Exercise materials section start

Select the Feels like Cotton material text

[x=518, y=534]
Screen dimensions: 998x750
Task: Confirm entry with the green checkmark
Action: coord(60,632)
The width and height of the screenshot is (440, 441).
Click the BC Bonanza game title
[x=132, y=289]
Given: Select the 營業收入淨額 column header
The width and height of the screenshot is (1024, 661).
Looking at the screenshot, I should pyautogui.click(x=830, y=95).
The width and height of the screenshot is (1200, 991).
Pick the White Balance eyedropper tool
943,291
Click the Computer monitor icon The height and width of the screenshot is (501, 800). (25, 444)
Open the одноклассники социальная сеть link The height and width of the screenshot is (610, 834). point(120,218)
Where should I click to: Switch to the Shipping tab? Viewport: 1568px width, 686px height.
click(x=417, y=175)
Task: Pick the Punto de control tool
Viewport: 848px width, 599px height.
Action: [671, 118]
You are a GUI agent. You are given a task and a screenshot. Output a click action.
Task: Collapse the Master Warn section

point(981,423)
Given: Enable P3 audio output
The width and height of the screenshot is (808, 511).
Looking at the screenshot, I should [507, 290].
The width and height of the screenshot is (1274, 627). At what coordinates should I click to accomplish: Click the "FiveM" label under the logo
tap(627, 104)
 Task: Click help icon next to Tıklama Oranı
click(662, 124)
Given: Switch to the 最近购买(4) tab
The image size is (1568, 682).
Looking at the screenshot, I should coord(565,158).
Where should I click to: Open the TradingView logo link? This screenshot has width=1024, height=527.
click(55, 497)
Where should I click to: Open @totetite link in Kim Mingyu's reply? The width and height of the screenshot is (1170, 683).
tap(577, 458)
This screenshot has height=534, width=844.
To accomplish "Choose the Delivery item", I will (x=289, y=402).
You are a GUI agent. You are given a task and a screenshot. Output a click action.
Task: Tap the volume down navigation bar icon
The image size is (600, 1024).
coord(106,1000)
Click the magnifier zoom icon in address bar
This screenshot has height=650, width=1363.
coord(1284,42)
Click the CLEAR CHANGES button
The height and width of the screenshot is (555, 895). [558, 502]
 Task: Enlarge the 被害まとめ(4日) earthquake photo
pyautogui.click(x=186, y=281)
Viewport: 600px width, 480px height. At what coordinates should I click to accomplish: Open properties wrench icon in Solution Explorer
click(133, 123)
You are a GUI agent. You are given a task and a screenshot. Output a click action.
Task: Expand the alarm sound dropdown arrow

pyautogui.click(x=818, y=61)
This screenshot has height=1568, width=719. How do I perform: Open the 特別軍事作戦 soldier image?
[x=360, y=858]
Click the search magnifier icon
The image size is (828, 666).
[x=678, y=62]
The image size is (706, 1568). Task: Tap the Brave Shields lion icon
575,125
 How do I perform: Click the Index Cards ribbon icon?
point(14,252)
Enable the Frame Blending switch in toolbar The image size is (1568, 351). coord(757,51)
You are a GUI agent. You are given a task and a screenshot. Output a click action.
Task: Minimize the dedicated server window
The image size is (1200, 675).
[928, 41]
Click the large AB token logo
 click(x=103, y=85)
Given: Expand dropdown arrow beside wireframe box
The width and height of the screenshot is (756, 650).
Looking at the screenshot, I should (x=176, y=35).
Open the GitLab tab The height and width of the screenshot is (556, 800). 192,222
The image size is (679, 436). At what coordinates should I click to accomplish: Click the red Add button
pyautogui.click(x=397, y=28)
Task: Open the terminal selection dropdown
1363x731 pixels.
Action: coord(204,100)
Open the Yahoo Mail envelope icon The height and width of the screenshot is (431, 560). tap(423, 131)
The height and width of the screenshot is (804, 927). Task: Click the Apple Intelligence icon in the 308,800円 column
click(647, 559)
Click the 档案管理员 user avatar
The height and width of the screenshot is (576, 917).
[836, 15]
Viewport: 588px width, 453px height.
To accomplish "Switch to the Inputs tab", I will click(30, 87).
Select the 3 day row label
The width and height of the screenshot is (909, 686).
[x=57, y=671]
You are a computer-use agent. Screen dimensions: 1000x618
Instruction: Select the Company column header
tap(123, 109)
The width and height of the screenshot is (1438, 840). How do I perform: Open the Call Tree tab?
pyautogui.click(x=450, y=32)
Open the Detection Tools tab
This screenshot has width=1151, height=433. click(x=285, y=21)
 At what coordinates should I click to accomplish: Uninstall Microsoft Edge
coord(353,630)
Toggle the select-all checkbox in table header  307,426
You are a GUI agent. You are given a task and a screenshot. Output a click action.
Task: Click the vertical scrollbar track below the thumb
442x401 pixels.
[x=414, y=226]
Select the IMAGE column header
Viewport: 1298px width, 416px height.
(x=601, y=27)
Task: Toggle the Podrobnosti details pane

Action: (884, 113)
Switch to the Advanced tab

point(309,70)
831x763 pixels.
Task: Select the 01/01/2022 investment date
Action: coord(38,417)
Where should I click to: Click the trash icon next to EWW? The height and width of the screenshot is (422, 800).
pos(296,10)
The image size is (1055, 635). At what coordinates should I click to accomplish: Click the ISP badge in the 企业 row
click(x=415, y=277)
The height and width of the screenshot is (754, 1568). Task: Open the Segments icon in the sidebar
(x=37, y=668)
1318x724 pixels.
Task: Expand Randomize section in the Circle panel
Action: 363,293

Exercise materials section end

## Your instructions
All of the data needs to be repeated exactly.

## Written answer
Select the Feels like Cotton material text

[x=518, y=534]
Screen dimensions: 998x750
Task: Confirm entry with the green checkmark
Action: coord(60,632)
The width and height of the screenshot is (440, 441).
Click the BC Bonanza game title
[x=132, y=289]
Given: Select the 營業收入淨額 column header
The width and height of the screenshot is (1024, 661).
Looking at the screenshot, I should pyautogui.click(x=830, y=95).
The width and height of the screenshot is (1200, 991).
Pick the White Balance eyedropper tool
943,291
Click the Computer monitor icon The height and width of the screenshot is (501, 800). (25, 444)
Open the одноклассники социальная сеть link The height and width of the screenshot is (610, 834). point(120,218)
Where should I click to: Switch to the Shipping tab? Viewport: 1568px width, 686px height.
click(x=417, y=175)
Task: Pick the Punto de control tool
Viewport: 848px width, 599px height.
Action: [671, 118]
You are a GUI agent. You are given a task and a screenshot. Output a click action.
Task: Collapse the Master Warn section

point(981,423)
Given: Enable P3 audio output
The width and height of the screenshot is (808, 511).
Looking at the screenshot, I should [507, 290].
The width and height of the screenshot is (1274, 627). At what coordinates should I click to accomplish: Click the "FiveM" label under the logo
tap(627, 104)
 Task: Click help icon next to Tıklama Oranı
click(662, 124)
Given: Switch to the 最近购买(4) tab
The image size is (1568, 682).
Looking at the screenshot, I should coord(565,158).
Where should I click to: Open the TradingView logo link? This screenshot has width=1024, height=527.
click(55, 497)
Where should I click to: Open @totetite link in Kim Mingyu's reply? The width and height of the screenshot is (1170, 683).
tap(577, 458)
This screenshot has height=534, width=844.
To accomplish "Choose the Delivery item", I will (x=289, y=402).
You are a GUI agent. You are given a task and a screenshot. Output a click action.
Task: Tap the volume down navigation bar icon
The image size is (600, 1024).
coord(106,1000)
Click the magnifier zoom icon in address bar
This screenshot has height=650, width=1363.
coord(1284,42)
Click the CLEAR CHANGES button
The height and width of the screenshot is (555, 895). [558, 502]
 Task: Enlarge the 被害まとめ(4日) earthquake photo
pyautogui.click(x=186, y=281)
Viewport: 600px width, 480px height. At what coordinates should I click to accomplish: Open properties wrench icon in Solution Explorer
click(133, 123)
You are a GUI agent. You are given a task and a screenshot. Output a click action.
Task: Expand the alarm sound dropdown arrow

pyautogui.click(x=818, y=61)
This screenshot has height=1568, width=719. How do I perform: Open the 特別軍事作戦 soldier image?
[x=360, y=858]
Click the search magnifier icon
The image size is (828, 666).
[x=678, y=62]
The image size is (706, 1568). Task: Tap the Brave Shields lion icon
575,125
 How do I perform: Click the Index Cards ribbon icon?
point(14,252)
Enable the Frame Blending switch in toolbar The image size is (1568, 351). coord(757,51)
You are a GUI agent. You are given a task and a screenshot. Output a click action.
Task: Minimize the dedicated server window
The image size is (1200, 675).
[928, 41]
Click the large AB token logo
 click(x=103, y=85)
Given: Expand dropdown arrow beside wireframe box
The width and height of the screenshot is (756, 650).
Looking at the screenshot, I should (x=176, y=35).
Open the GitLab tab The height and width of the screenshot is (556, 800). 192,222
The image size is (679, 436). At what coordinates should I click to accomplish: Click the red Add button
pyautogui.click(x=397, y=28)
Task: Open the terminal selection dropdown
1363x731 pixels.
Action: coord(204,100)
Open the Yahoo Mail envelope icon The height and width of the screenshot is (431, 560). tap(423, 131)
The height and width of the screenshot is (804, 927). Task: Click the Apple Intelligence icon in the 308,800円 column
click(647, 559)
Click the 档案管理员 user avatar
The height and width of the screenshot is (576, 917).
[836, 15]
Viewport: 588px width, 453px height.
To accomplish "Switch to the Inputs tab", I will click(30, 87).
Select the 3 day row label
The width and height of the screenshot is (909, 686).
[x=57, y=671]
You are a computer-use agent. Screen dimensions: 1000x618
Instruction: Select the Company column header
tap(123, 109)
The width and height of the screenshot is (1438, 840). How do I perform: Open the Call Tree tab?
pyautogui.click(x=450, y=32)
Open the Detection Tools tab
This screenshot has width=1151, height=433. click(x=285, y=21)
 At what coordinates should I click to accomplish: Uninstall Microsoft Edge
coord(353,630)
Toggle the select-all checkbox in table header  307,426
You are a GUI agent. You are given a task and a screenshot. Output a click action.
Task: Click the vertical scrollbar track below the thumb
442x401 pixels.
[x=414, y=226]
Select the IMAGE column header
Viewport: 1298px width, 416px height.
(x=601, y=27)
Task: Toggle the Podrobnosti details pane

Action: (884, 113)
Switch to the Advanced tab

point(309,70)
831x763 pixels.
Task: Select the 01/01/2022 investment date
Action: coord(38,417)
Where should I click to: Click the trash icon next to EWW? The height and width of the screenshot is (422, 800).
pos(296,10)
The image size is (1055, 635). At what coordinates should I click to accomplish: Click the ISP badge in the 企业 row
click(x=415, y=277)
The height and width of the screenshot is (754, 1568). Task: Open the Segments icon in the sidebar
(x=37, y=668)
1318x724 pixels.
Task: Expand Randomize section in the Circle panel
Action: 363,293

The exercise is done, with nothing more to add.